_Estratto del testo:_
»»
Compiere l'impossibile / Houdini. Escamotages magici per tempi angusti
Immagine eloquente: Ehrich Weisz a testa in giù si esibisce in un numero di evasione. È appeso nel vuoto, fuori dal cornicione del settimo piano di un palazzo newyorkese con le caviglie legate in alto e una camicia di forza stretta attorno al busto. Ha il volto paonazzo, il sangue che gli pulsa alle tempie spinto verso il basso dalla forza di gravità. Sta pensando alle conseguenze, un attimo prima di essere colto dal panico. Tutti gli occhi sono su di lui. Fallire è morire. Restare nella camicia di forza significa tornare alla povertà, per lui e per sua moglie Bess. La gente non aspetta altro, vederlo penzoloni mentre si dimena, mentre procrastina quella sequenza di movimenti che questa volta non riesce: spalla su, gambe tese, busto in alto, spalla su, gambe flesse, busto in basso. Non gli riesce. Riprova. Non va. Riprova. Non funziona. Che succede? Riprova di nuovo. L’ha fatto in passato, è così che si è tirato fuori dalla miseria.
Forse sta sbagliando. Tenta ancora, questa volta con una sequenza diversa: gambe tese, busto in dentro, spalla in su. Non gli riesce, non sta riuscendo. Cambia ancora: busto fuori, spalla giù.
Niente. Non funziona. È in un labirinto di movimenti senza uscita. Gira a vuoto.
Paura, tenta di nuovo. Le forze lo stanno abbandonando. Riprova ancora, riprova, ancora, ancora, di nuovo, riprova.
Perso. Non ne uscirà più. La gente sì è stancata. Va via delusa. La sera cala sulla città, l’ombra dei palazzi si allunga sulle strade. Le autorità restituiscono a Bess il corpo dell’uomo che amava con lo sguardo perso nel vuoto. È finita. Non risponde. Gli occhi sono vuoti. “Ehrich? Ehrich, non importa. Mi senti? Non importa.”
Gli occhi spenti. Persi. Nel labirinto. C’era un’uscita. C’era.
La miseria sente l’odore e torna a masticarsi quel che resta dei giorni.
Rintuzzati negli angusti spazi degli uffici, dei timori, del giudizio, dei rendiconti, delle prestazioni, delle antipatie, delle invidie, degli ingorghi umorali, delle code in auto, delle file al supermercato, degli amori infelici e di altre centinaia di nefaste eventualità dell’esistenza, a noi inquilini della contemporaneità non resta che una via di fuga contro la trappola in cui siamo finiti: l’immagine di Ehrich Weisz a testa in giù. Non quella in cui fallisce (e che descrive il nefasto rischio che fu costretto ad affrontare per tutta la vita), ma quella in cui, con esito opposto, Ehrich Weisz – in arte Harry Houdini – si è appena liberato dalla camicia di forza. La gente lo applaude ammirata. E lui è già il mago delle fughe, il re delle manette.
««
_Dati:_
»»
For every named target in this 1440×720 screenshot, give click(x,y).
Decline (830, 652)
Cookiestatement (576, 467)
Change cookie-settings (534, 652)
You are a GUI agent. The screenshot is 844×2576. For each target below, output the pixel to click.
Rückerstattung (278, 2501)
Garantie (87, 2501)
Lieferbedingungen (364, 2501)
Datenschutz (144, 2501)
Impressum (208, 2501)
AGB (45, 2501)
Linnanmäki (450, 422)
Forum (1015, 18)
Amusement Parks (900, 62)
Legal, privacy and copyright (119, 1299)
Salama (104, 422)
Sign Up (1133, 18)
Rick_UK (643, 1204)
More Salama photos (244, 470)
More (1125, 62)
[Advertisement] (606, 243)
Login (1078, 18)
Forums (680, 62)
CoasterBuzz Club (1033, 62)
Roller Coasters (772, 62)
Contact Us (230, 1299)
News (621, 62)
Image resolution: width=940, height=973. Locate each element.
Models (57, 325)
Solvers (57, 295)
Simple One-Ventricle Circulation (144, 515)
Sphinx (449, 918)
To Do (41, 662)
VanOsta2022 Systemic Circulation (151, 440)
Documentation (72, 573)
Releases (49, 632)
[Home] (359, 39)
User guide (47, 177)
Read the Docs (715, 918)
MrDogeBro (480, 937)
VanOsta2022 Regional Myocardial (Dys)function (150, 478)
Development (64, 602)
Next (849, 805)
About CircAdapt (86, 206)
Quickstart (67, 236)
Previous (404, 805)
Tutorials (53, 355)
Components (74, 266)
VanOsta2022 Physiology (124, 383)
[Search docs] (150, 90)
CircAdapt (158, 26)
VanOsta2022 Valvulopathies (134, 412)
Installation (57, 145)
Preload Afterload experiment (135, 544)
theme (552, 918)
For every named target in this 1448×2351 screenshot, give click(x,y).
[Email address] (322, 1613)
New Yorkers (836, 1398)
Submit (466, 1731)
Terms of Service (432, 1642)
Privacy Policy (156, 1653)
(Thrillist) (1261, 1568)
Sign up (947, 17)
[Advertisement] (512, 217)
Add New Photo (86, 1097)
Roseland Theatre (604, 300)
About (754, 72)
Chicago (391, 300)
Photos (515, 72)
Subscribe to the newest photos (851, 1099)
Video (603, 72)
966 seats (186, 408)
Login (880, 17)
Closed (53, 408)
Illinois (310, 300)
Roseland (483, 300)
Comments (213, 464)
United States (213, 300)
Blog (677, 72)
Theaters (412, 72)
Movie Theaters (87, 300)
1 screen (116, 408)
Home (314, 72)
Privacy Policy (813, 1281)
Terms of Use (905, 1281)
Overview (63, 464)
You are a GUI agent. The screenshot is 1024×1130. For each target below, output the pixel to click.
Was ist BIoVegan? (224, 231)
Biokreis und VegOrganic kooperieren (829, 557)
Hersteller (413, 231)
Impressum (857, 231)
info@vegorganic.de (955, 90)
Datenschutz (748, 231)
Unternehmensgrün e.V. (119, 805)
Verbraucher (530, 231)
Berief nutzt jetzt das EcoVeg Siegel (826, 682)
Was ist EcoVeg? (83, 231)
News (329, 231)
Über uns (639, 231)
««
_Consegna:_ Ricopia il brano su Houdini iniziando da "Niente. Non funziona." e terminando con "resta dei giorni.", ma sostituisci "labirinto" con "dedalo" ovunque compaia. Per svolgere questo lavoro i dati non sono necessari.

_Risposta attesa:_
Niente. Non funziona. È in un dedalo di movimenti senza uscita. Gira a vuoto.
Paura, tenta di nuovo. Le forze lo stanno abbandonando. Riprova ancora, riprova, ancora, ancora, di nuovo, riprova.
Perso. Non ne uscirà più. La gente sì è stancata. Va via delusa. La sera cala sulla città, l’ombra dei palazzi si allunga sulle strade. Le autorità restituiscono a Bess il corpo dell’uomo che amava con lo sguardo perso nel vuoto. È finita. Non risponde. Gli occhi sono vuoti. “Ehrich? Ehrich, non importa. Mi senti? Non importa.”
Gli occhi spenti. Persi. Nel dedalo. C’era un’uscita. C’era.
La miseria sente l’odore e torna a masticarsi quel che resta dei giorni.